In the text below on valuing seed-stage startups, what size of company does Altman say investors should limit themselves to backing, if the company works?

TEXT BLOCK:
★ ★ ★ ★

Valuation of seed stage startups

I don’t care that much about valuation, and thus pay slight attention to this parameter when deciding whether to invest or not in a startup. Apparently, I am not the only one. In a recent post, Sam Altman, of YC fame, provided his recipe for successful investment in startups, which doesn’t mention valuation at all.

Hunting for a diamond

Similarly to what Fred Wilson stated in his post “Venture Fund Economics: When One Deal Returns The Fund“, I don’t try to “swing for the fences“, I just try to create a reasonably well-diversified portfolio that corresponds to my values and interests.

Some will read this and suggest that our business is all about swinging for the fences. But I don’t think so. There are hitters in baseball, the best hitters in fact, that hit balls out of the park when they are just trying to make good contact. That’s how you have to do it in the venture business. You try to make 20 great investments and you work with them closely in hopes that four years in you have six or seven that have home run potential, and after ten years, you maybe hit one or two out of the park. If you try to hit every one out of the park day one, you’ll strike out way too much and the fund won’t work out very well. – Fred Wilson

Swinging for the fences would require being in the 1% of the angel investment community, and being capable of identifying entrepreneurs that are also in the 1% of their industry. It implies being capable of making extensive use of second-order thinking. Without contradicting the above, Altman’s guidance for “thinking big” additionally applies:

You should try to limit yourself to opportunities that could be $10 billion companies if they work

From hypothetical to real value

Investing in seed rounds is going from hypothetical value to real value.

★ ★ ★ ★

Stored data entries:

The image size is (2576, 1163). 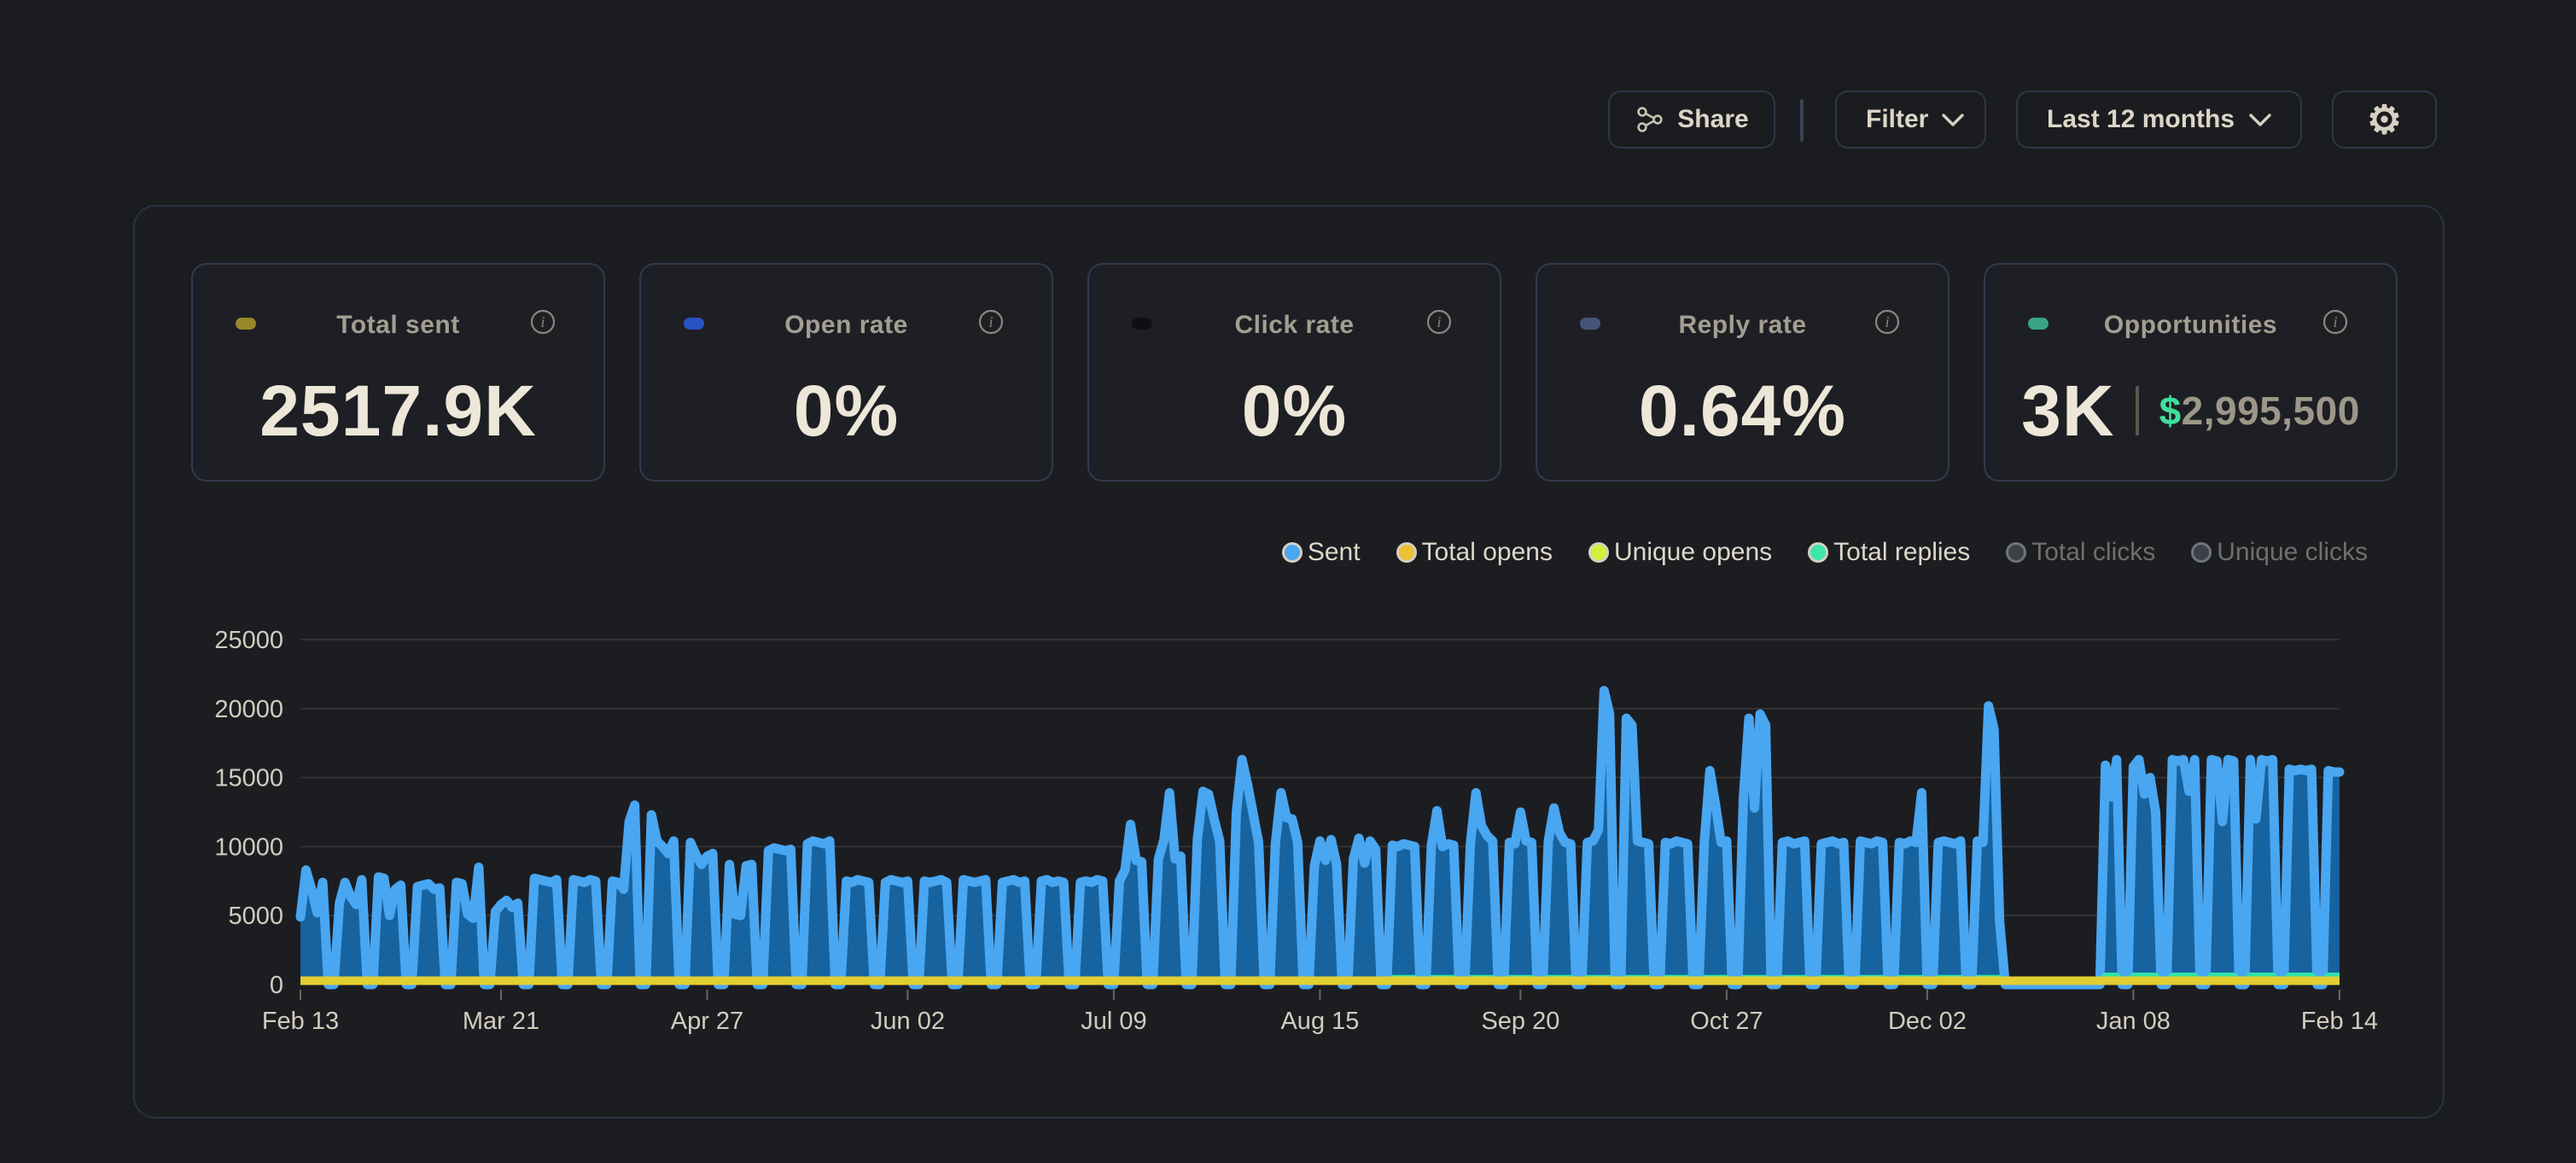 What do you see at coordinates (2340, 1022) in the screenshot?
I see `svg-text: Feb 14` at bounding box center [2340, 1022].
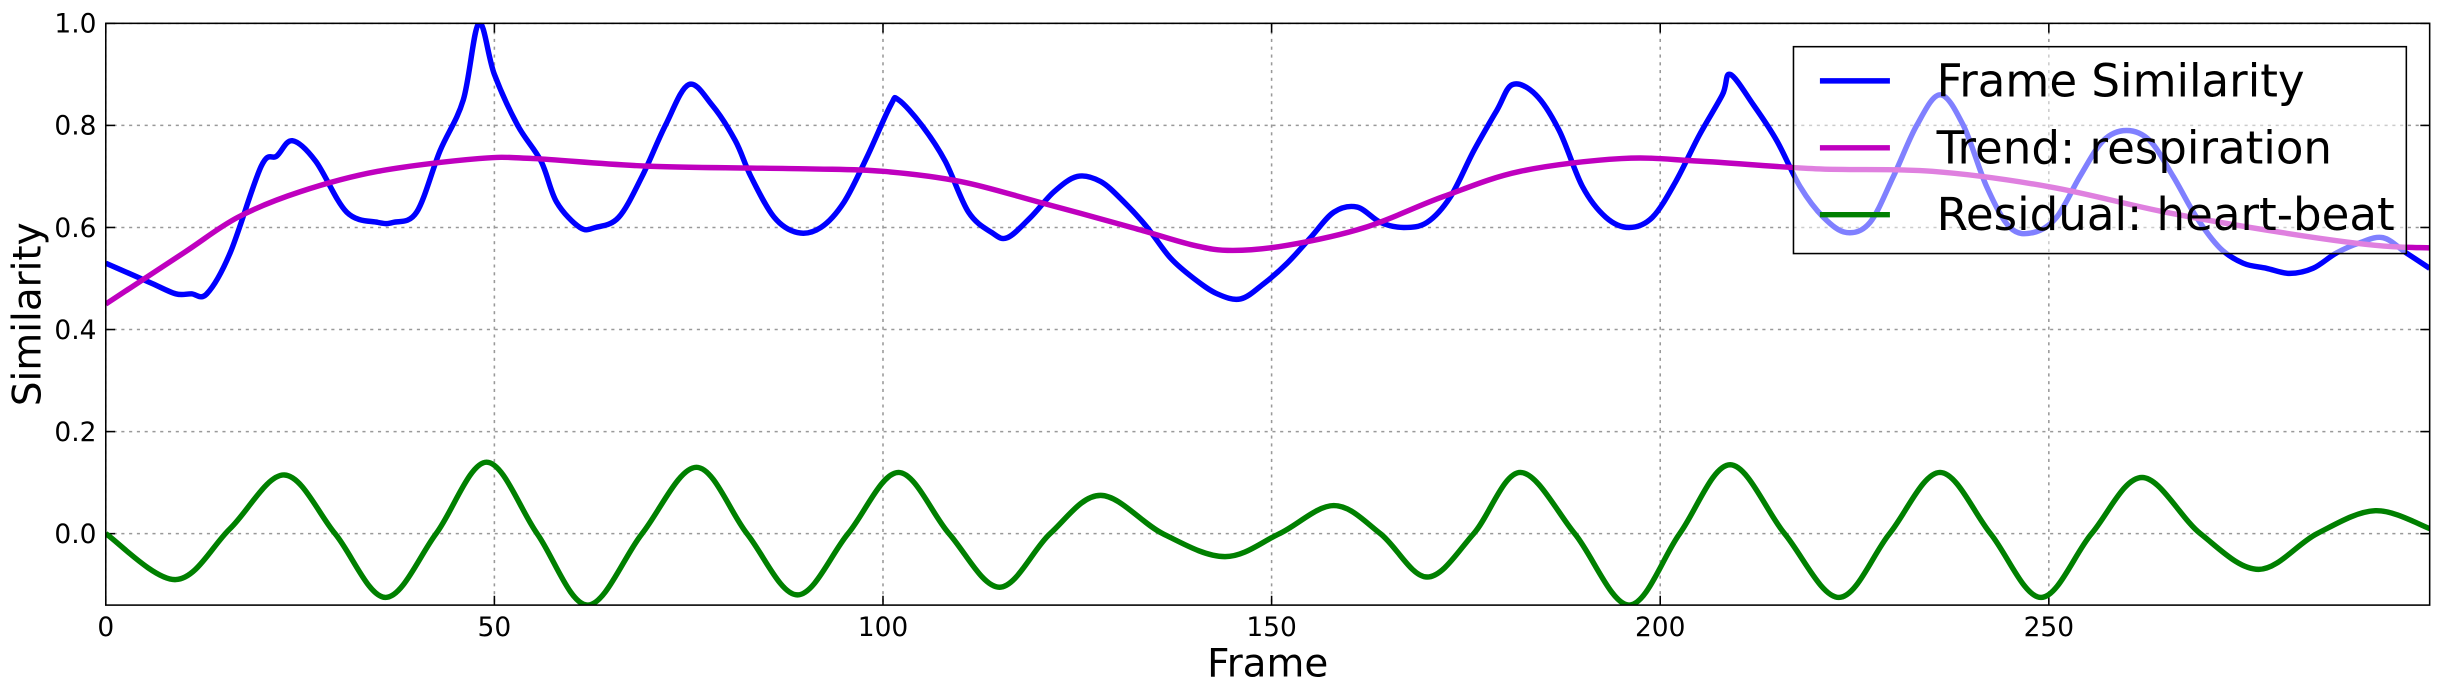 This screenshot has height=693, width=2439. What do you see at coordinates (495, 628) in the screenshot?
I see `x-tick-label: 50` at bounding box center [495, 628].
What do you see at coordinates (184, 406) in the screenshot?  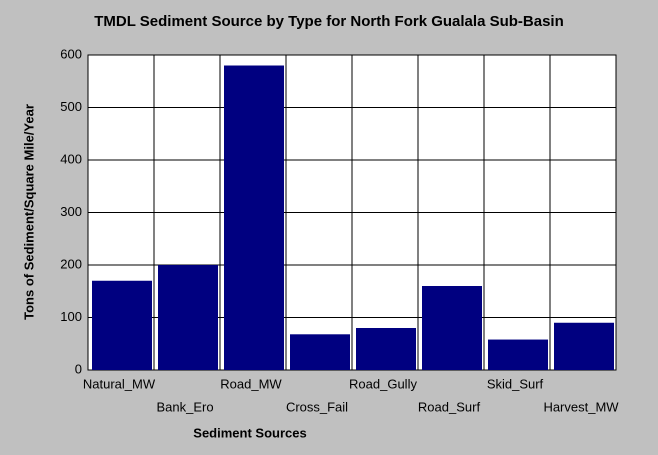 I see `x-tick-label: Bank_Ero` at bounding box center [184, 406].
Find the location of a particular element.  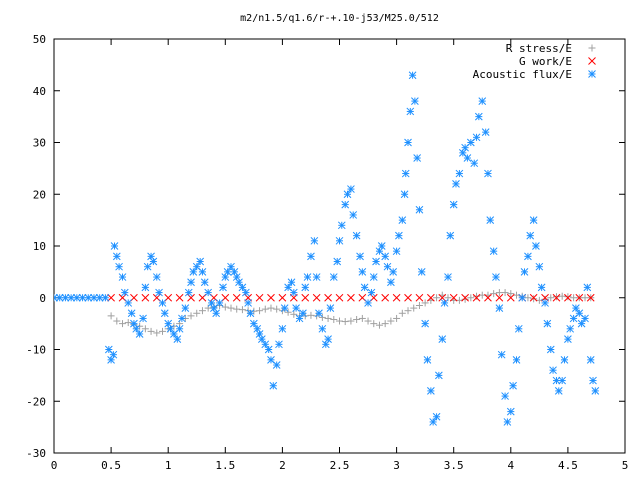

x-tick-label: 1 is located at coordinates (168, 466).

★ ★ ★ ★

SOLUTION BELOW:
Opportunities that could be $10 billion companies if they work.